• _PROBLEM DESCRIPTION_
The range runs from the line containing "Viewport: 1920px width, 1080px height." to the last line of the entries. Restate those lines word for word, without the pictures.
====== GIVEN RECORDS
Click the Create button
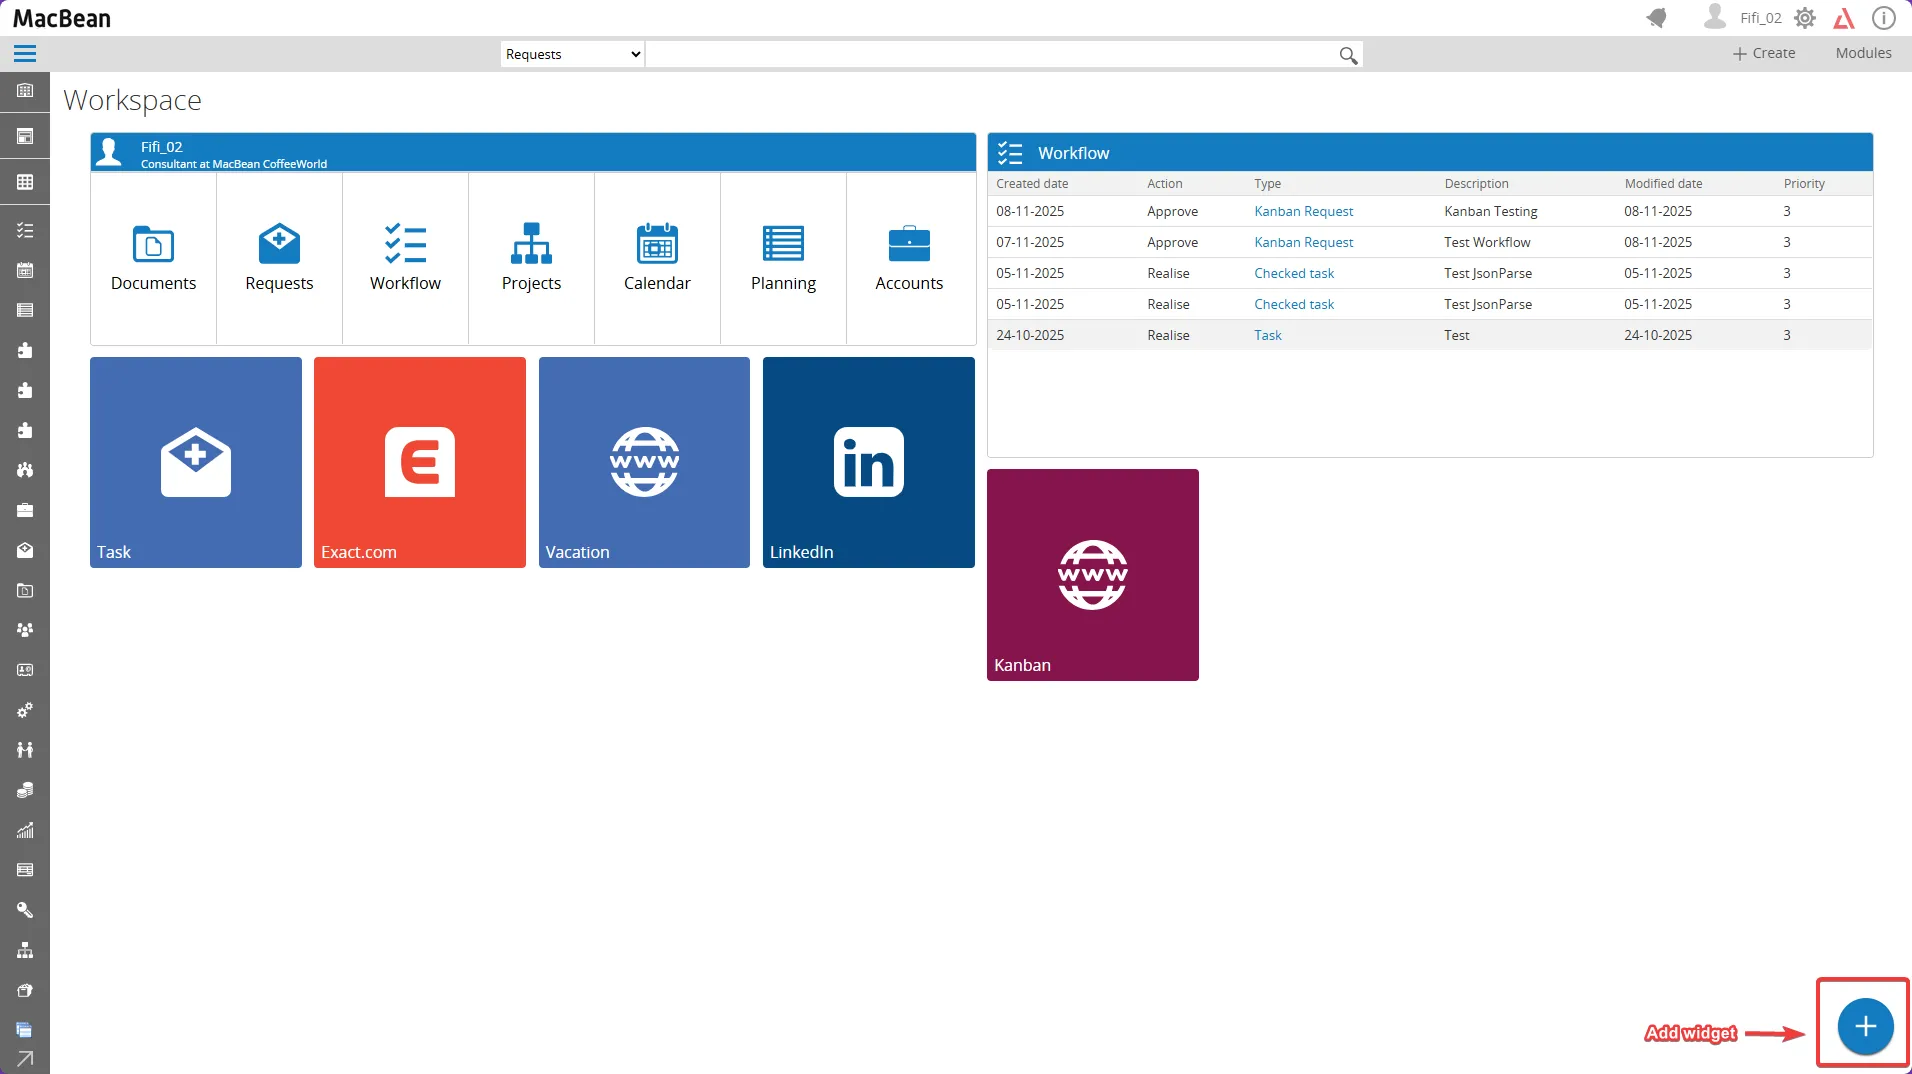Screen dimensions: 1912x1074 click(1764, 53)
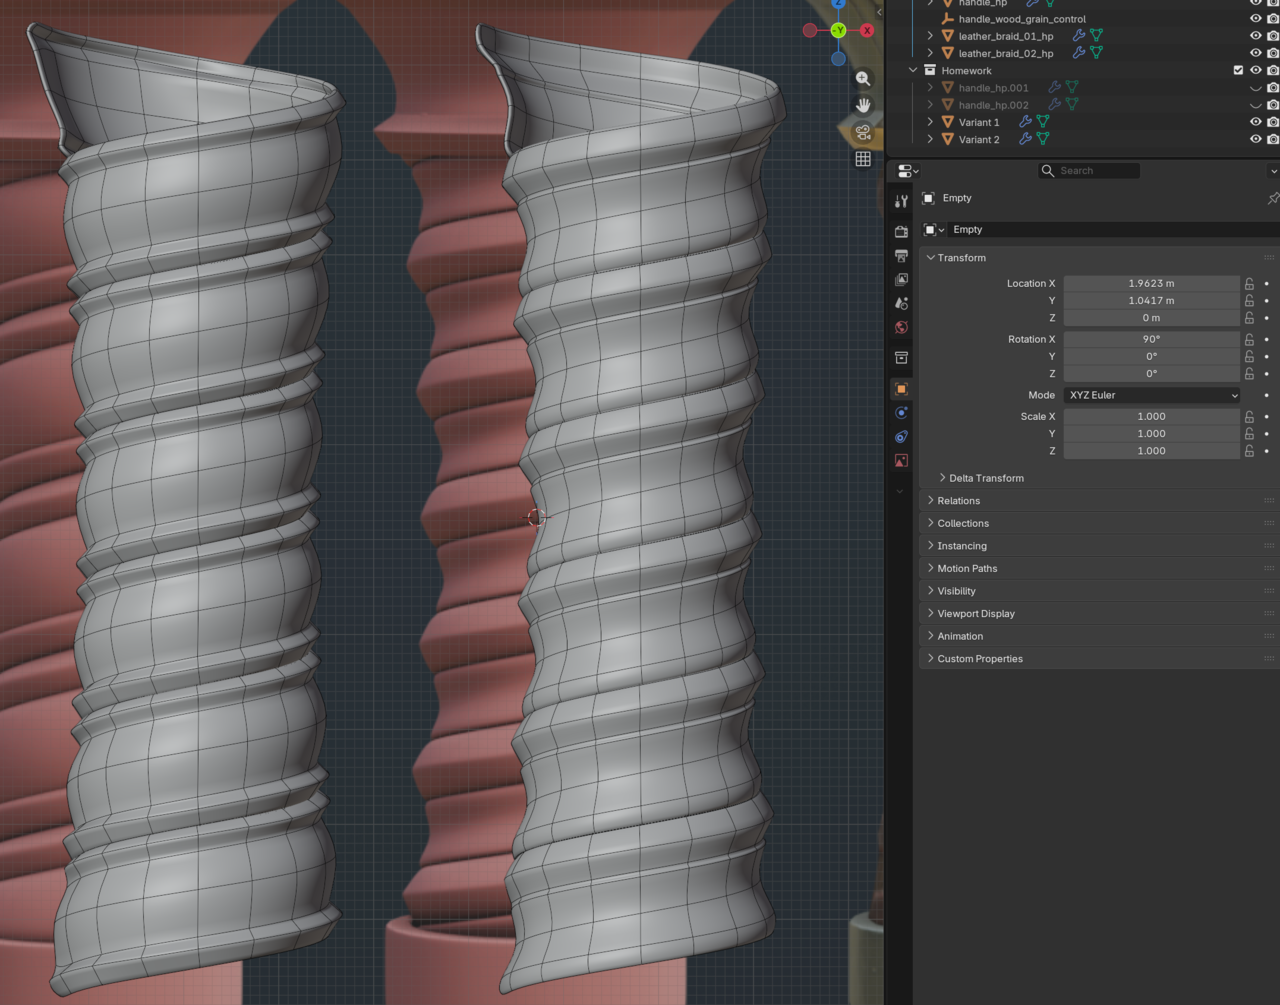Click the red X axis gizmo ball
This screenshot has height=1005, width=1280.
(866, 31)
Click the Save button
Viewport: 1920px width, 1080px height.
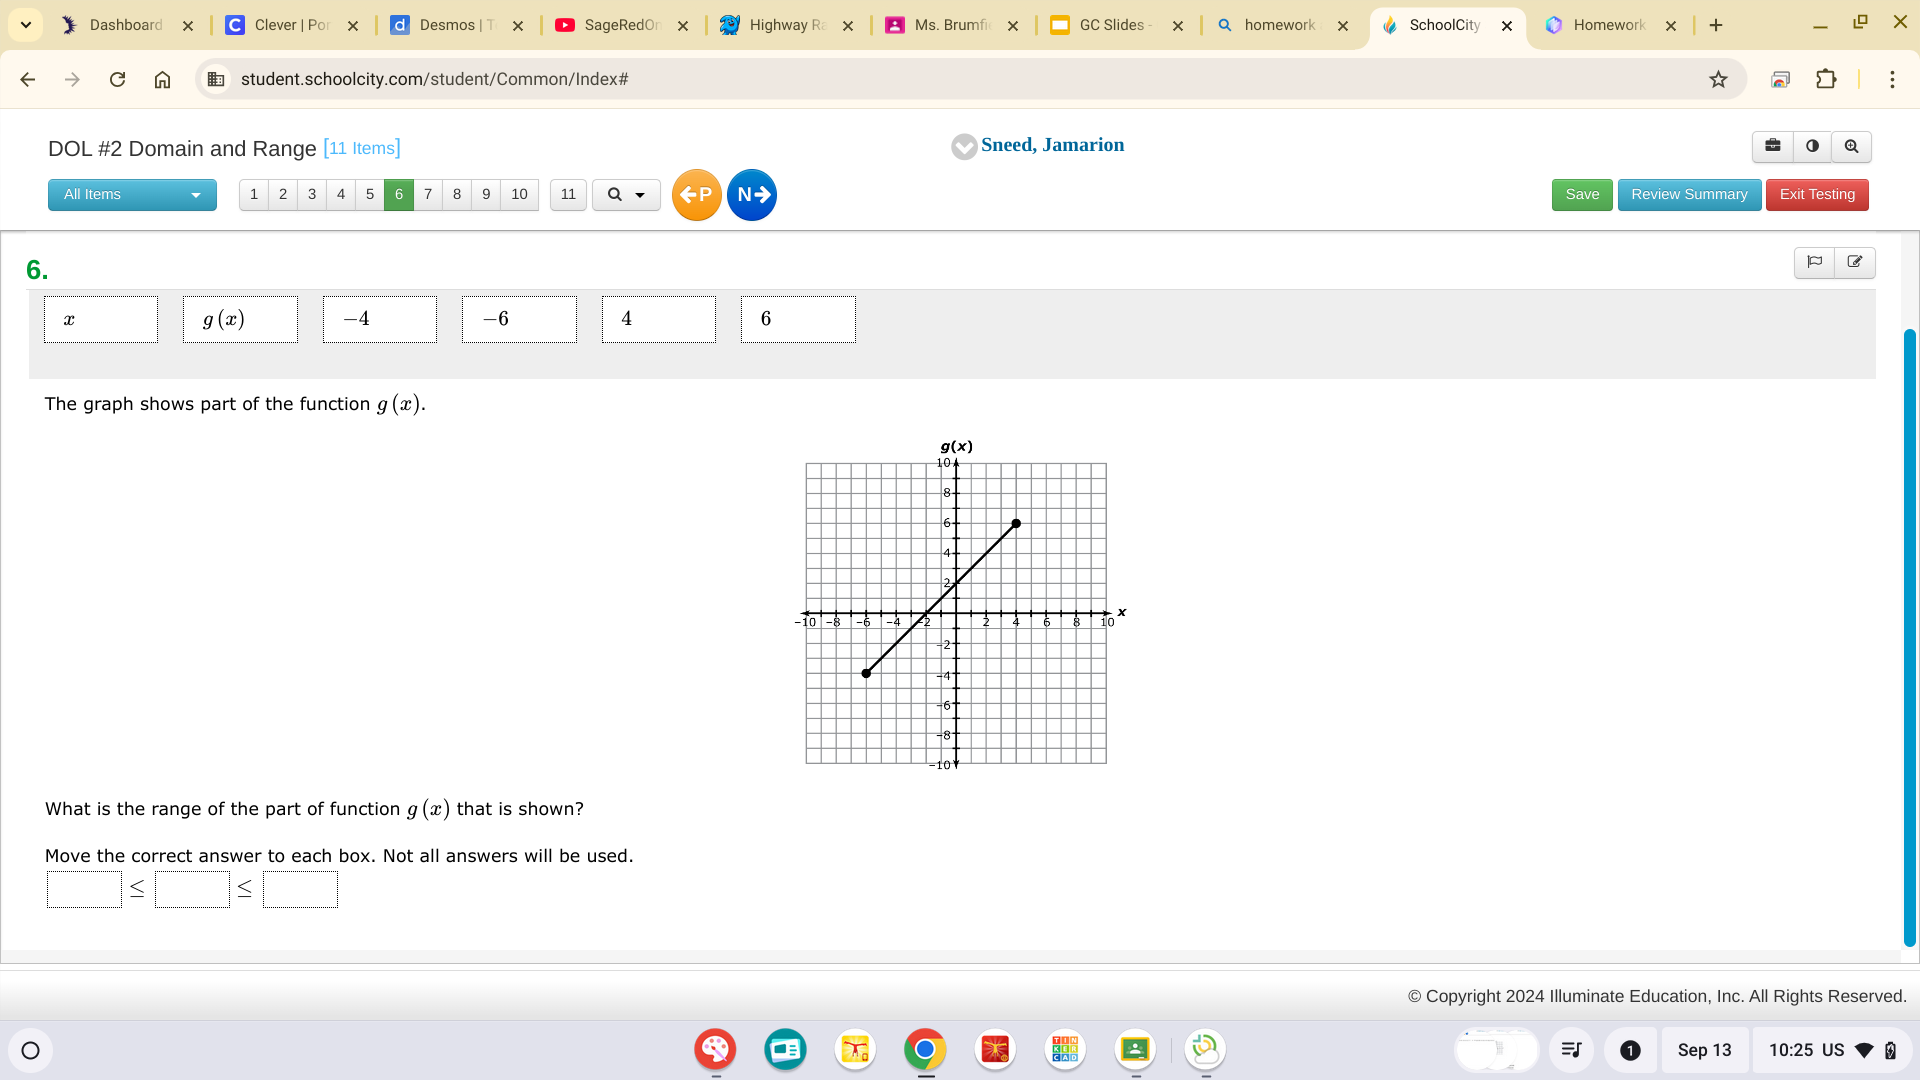coord(1582,194)
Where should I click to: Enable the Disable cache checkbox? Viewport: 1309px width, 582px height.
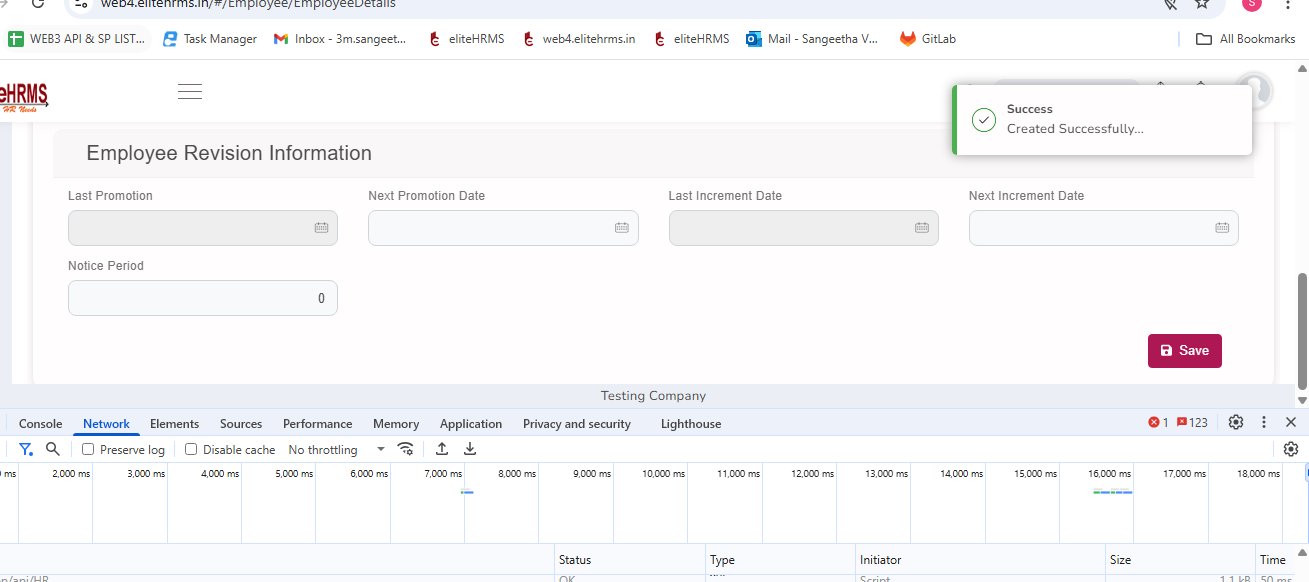click(191, 450)
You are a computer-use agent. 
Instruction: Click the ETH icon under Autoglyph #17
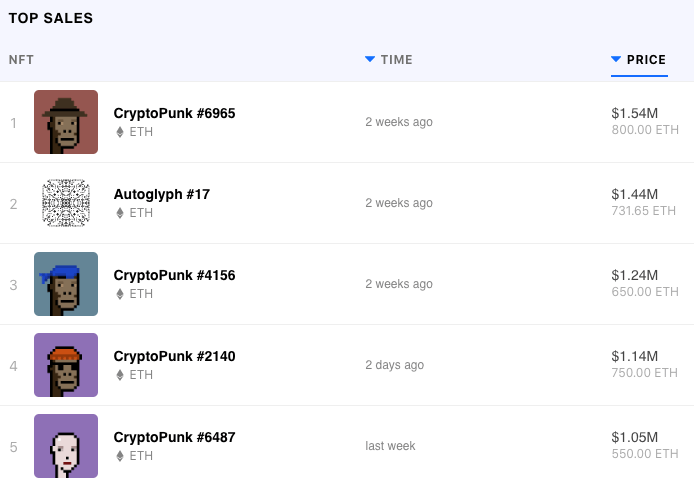[x=120, y=213]
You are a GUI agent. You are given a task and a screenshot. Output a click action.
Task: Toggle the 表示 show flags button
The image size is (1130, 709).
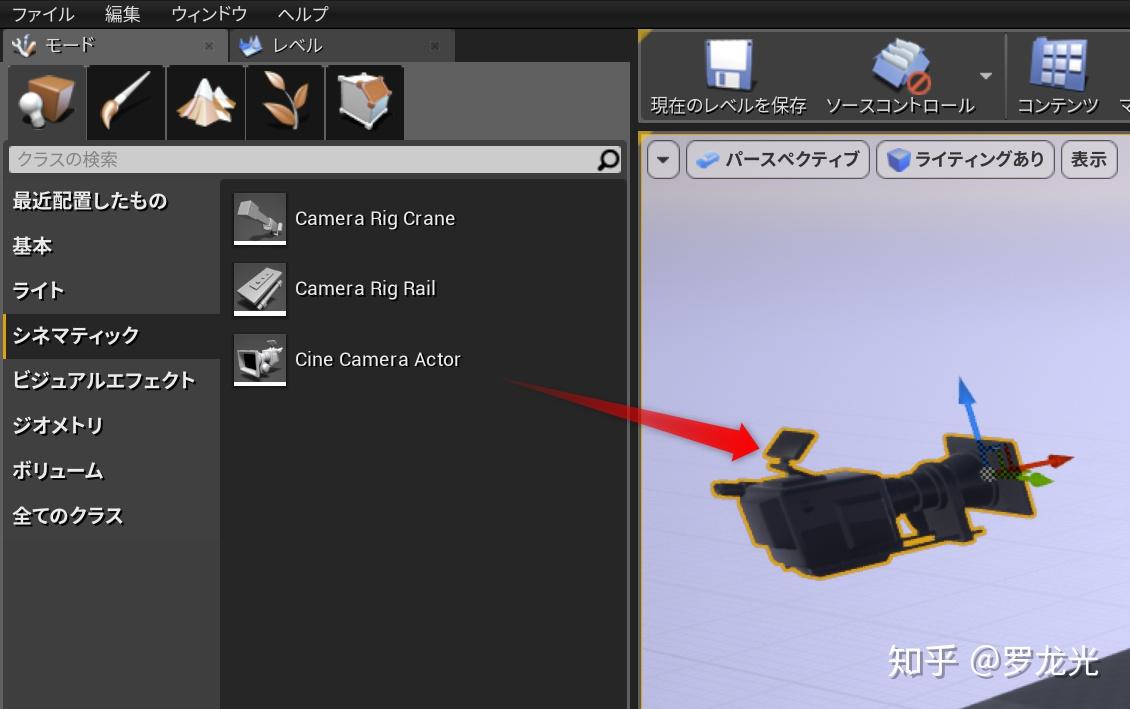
============
• _TASK RESULT_
Viewport: 1920px width, 1080px height.
coord(1582,194)
Where should I click to: Enable the Disable cache checkbox? Viewport: 1309px width, 582px height.
click(191, 450)
You are a computer-use agent. 
Instruction: Click the ETH icon under Autoglyph #17
[x=120, y=213]
You are a GUI agent. You are given a task and a screenshot. Output a click action.
Task: Toggle the 表示 show flags button
The image size is (1130, 709).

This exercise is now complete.